I think you'll be missing out on the letter 'a'. Your if condition only covers 25 values.

This solution is a lot more efficient. You're only going through the text 1 time. With the nested for loops, you're going through the text 26 times.

Steven Parker
Steven Parker
216,083 Points

Good catch on the lower limit, I corrected the code.

The code for 'a' is 97. So if you have an 'a' in the text then wouldn't val equal 0? And then your if condition won't be true. If I understand the intent of the code, it should be pushing a zero.

One more thing, the results are getting aligned from smallest to the largest, where does it happen exactly? Does it happen when i ask alphabet[i]===lowertextarray[j] ? For example, the result should be 15, 2, 20, but i get 2, 15, 20.

Steven Parker
Steven Parker
216,083 Points

I had to sort it to get the same order.

So just skip the sort if you want it in original text order:

var text = "Hello World"
var lowertext = text.toLowerCase();
var indices = [];
for (var i = 0; i < lowertext.length; i++) {
  let val = lowertext.charCodeAt(i) - 97;
  if (val >= 0 && val < 26)
    indices.push(val);
}
console.log(indices);

The original came out sorted because each letter of the alphabet is searched in order in the outer loop.

can you please explain the logic in this code line by line?

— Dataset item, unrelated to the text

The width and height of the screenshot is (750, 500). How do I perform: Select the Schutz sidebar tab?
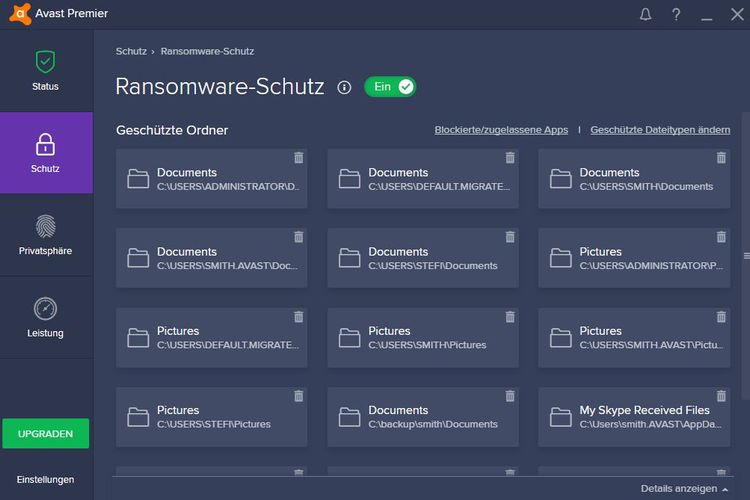tap(45, 152)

I just dont understand what you are doing. let val = lowertext.charCodeAt(i) - 97; if (val >= 0 && val < 26) indices.push(val); } console.log(indices.sort((a, b) => a - b));

Steven Parker
Steven Parker
216,083 Points

This is a more efficient way of getting what you wanted.

  • let val = lowertext.charCodeAt(i) - 97;

Instead of looping through the alphabet and comparing, I take the character code of each letter and subtract 97, which is the code for 'a'. This produces the index number you wanted with 0 for 'a', 1 for 'b', etc.

  • if (val >= 0 && val < 26) indices.push(val);

Here, I only push the value only if it is in the range for a letter, so things like spaces (which the original program would not have found) are skipped.

  • console.log(indices.sort((a, b) => a - b));

Finally I sort the output to match what the original program did, which as I said before you can leave out if you prefer the numbers in the same order as the letters in the string. Since the sort function normally works on strings, I provide a custom comparison function as the argument so that it will compare numbers instead.